When genes are mismanaged by their masters, organisms can be transformed in dramatic ways. For example, in humans, when SOX9 fails to direct its wide range of subordinates succinctly, sex reversal and skeletal malformations can occur.
Given that catastrophic things tend to happen when genes don't work together properly, changes to how the genomic society is run are a rare occurrence. When genes with new abilities evolve, Darwinian selection determines whether they will join the ranks as productive members of society. Our ancestors obtained genes that could interpret light as color and a gene for a more efficient oxygen-carrying hemoglobin in this very way.
And then there are the genes that don't contribute to society at all. Instead, they secure their position by hijacking the system. The LINE1 gene, for example, encodes only for its own dispersal, copying and pasting itself throughout our genome while providing the society with no clear benefit. The “bad behavior” of genes amounts to scandal in the genomic society, and learning about their exploits is one of the most enjoyable elements of reading the book.

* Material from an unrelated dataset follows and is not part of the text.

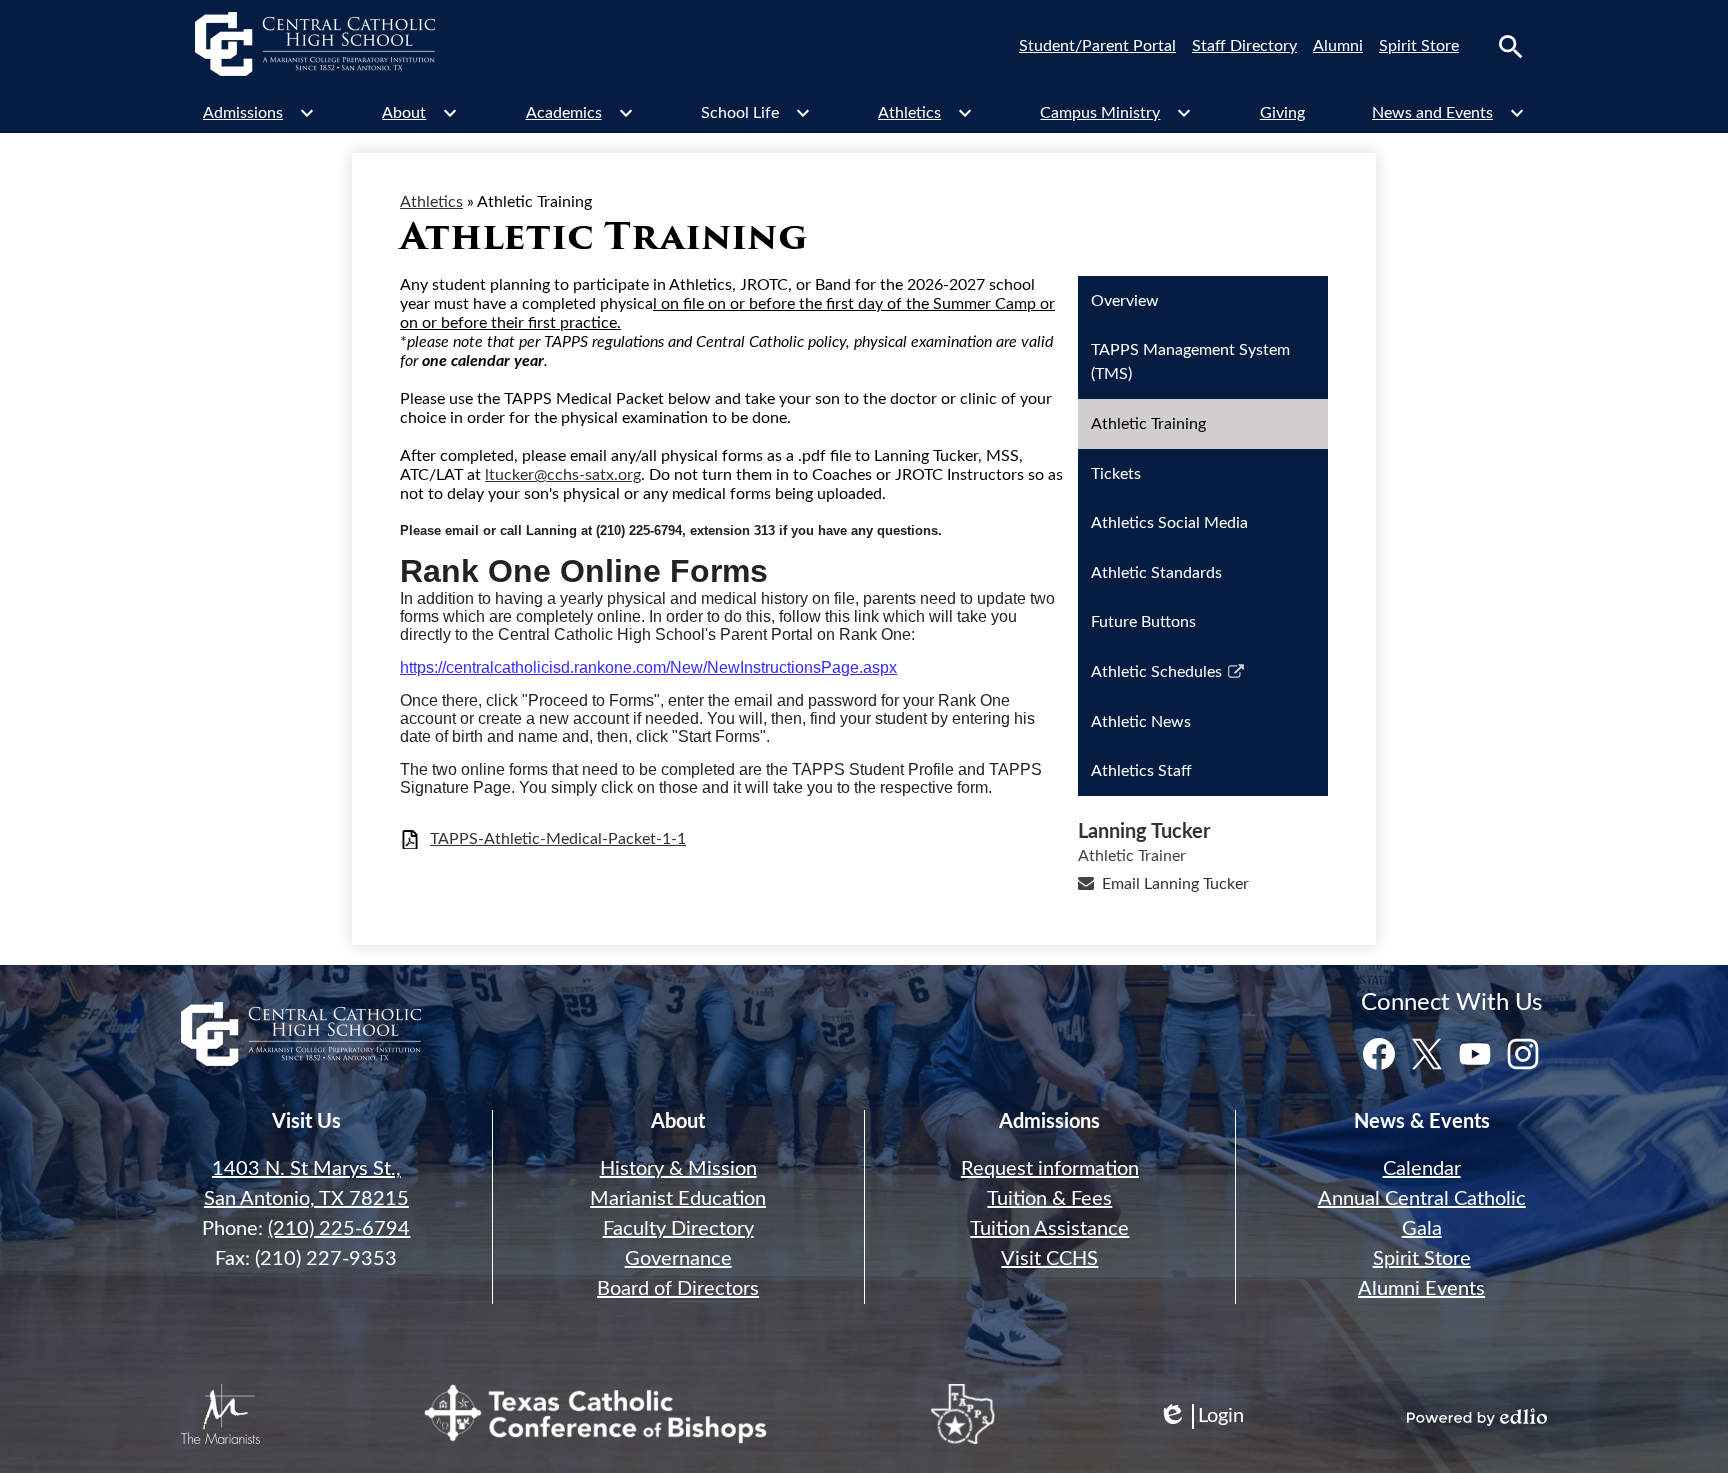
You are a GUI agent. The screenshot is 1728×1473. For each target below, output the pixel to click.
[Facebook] (1379, 1054)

There are even genes that work to ensure the survival of individual cells within an organism by wreaking havoc on others. In fruit flies, for example, a pair of genes involved in sperm production work in concert to produce both a poison and its antidote. The toxic compound is released from the cell, while the antidote is retained. In this way, surrounding sperm cells without the gene pair are killed. On reading about such systems, one begins to realize that it's not quite right to imagine our genome as some idealized republic. This is a society that is easily compromised from within its own ranks.
In the years since The Selfish Gene was published, the human genome has been sequenced, along with the genomes of many other species. Indeed, probing one's own genes is beginning to become routine. Thus, The Society of Genes represents a timely and welcome handbook for navigating this postgenomic era.